To be clear, this discussion if for KerasClassifier and BaseWrapper/KerasRegressor aren't relevant, correct? And the relevant code is in the _check_output_model_compatibility and preprocess_y KerasClassifier methods?

Why is it necessary to make the processing code specific to each loss function? Why does some of that happen in _check_output_model_compatibility instead of in preprocess_y? Here's the code I'm thinking of:

https://github.com/adriangb/scikeras/blob/b8f1b63febfb8dfb3c29a3bd6055fc430c8f9f3b/scikeras/wrappers.py#L1051

That's the only line of code I'm seeing that ties the encoding to the loss function. Is that correct?

If I were developing SciKeras, I'd first try to make KerasClassifier a class that a user could feasibly write. I'd probably make some public utilities to make doing basic data manipulation data easier. I'm be inclined to write some code like this:

import scikeras.utils as utils

class KerasClassifier(BaseWrapper):
    def array_metadata(self, X, y):
        n_classes = len(self.encoder_.classes_)
        ...
        return {"X.dtype": X.dtype, ..., "n_classes": n_classes}

    def get_encoders(self, X, y):
        target_type = ...
        transformers = {
            "binary": utils.KerasBinary,
            "multiclass": utils.KerasMultiClass,
            "multilabel-indicator": utils.KerasMultiIndicator,
            "multiclass-multioutput": utils.KerasMultiClassMultiOut,
        }
        return utils.IdentityTransform(), transformers[target_type]()

    def _preprocess_y(self, y):
        self.encoder_ = self.encoders(X, y)
        return self.encoder_.fit_transform(y)

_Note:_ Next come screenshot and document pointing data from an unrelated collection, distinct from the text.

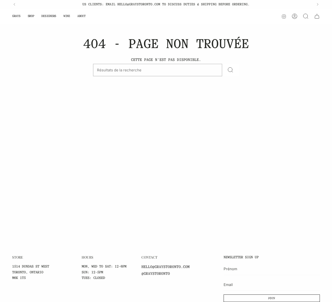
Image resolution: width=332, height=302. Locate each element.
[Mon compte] (294, 16)
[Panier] (317, 16)
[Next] (317, 4)
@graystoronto (155, 273)
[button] (16, 16)
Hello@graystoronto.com (165, 267)
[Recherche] (305, 16)
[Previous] (14, 4)
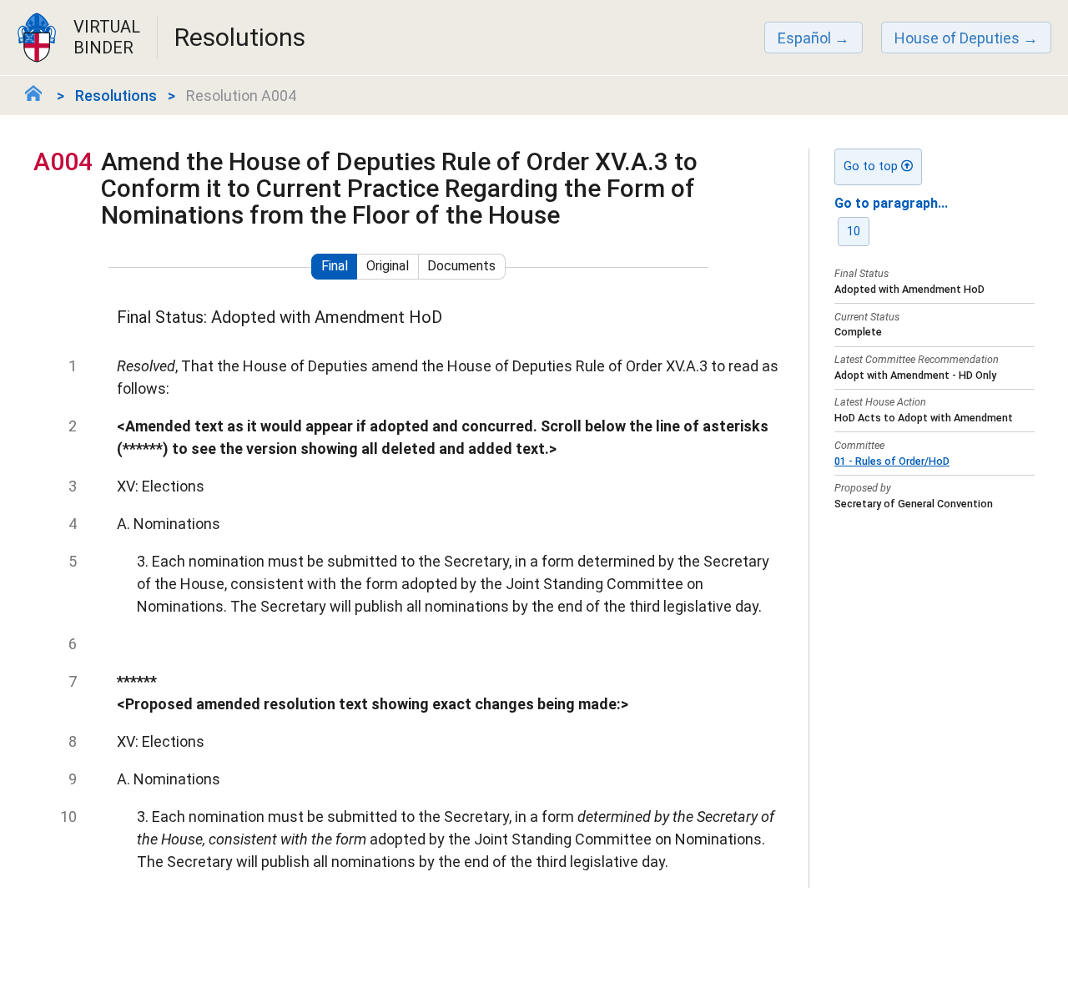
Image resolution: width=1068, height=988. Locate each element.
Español (804, 38)
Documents (461, 266)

    def _postprocess_y(self, y):
        return self.encoder_.inverse_transform(y)

I think all the logic in KerasClassifier.preprocess_y could be hidden in utils.Keras*. Then if a user wants to use other parts of KerasClassifier (i.e, the score or predict_proba methods) they only have to write this class:

class CustomClassifier(KerasClassifier):
    def get_encoders(self, X, y):
        encoders = super().get_encoder(X, y)
        return encoders[0], CustomEncoder()

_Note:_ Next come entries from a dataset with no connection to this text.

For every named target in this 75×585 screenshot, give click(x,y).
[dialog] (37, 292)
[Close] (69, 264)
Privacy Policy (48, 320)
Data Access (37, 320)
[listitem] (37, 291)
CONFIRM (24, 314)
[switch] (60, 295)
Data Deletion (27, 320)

(edited to include get_encoders)

adriangb commented 4 years ago

Why is it necessary to make the processing code specific to each loss function?

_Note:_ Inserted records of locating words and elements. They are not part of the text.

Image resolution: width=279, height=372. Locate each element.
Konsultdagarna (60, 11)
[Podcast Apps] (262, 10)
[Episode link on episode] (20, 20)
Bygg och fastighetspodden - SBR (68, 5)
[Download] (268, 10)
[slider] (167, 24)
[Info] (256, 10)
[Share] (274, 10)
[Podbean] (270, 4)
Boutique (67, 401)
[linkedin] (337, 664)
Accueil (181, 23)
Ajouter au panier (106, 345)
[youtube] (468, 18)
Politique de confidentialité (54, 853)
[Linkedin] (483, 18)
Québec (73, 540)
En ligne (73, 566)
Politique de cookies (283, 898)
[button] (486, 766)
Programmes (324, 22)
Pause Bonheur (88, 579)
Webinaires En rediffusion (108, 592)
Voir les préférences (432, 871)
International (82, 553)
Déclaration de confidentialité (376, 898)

The practical reason is that that is what the original wrappers did: https://github.com/tensorflow/tensorflow/blob/22d6b01650422e88de48f9baf7a2eb16e6f894a4/tensorflow/python/keras/wrappers/scikit_learn.py#L159. I believe that the intention was to make it easy for users since in sklearn world targets aren't usually one-hot-encoded and they might be confused for multilabel-indicator. But perhaps this is an API that we should break? It doesn't seem that bad to do a single if check in preprocess_y (which is what the implementation would look like if we use the __init__ loss param instead of model_.loss) (more below)

Why does some of that happen in _check_output_model_compatibility instead of in preprocess_y?

Because previously there was no loss parameter, so the only reliable way to to check the loss function was model_.loss, which you don't have until after preprocess_y.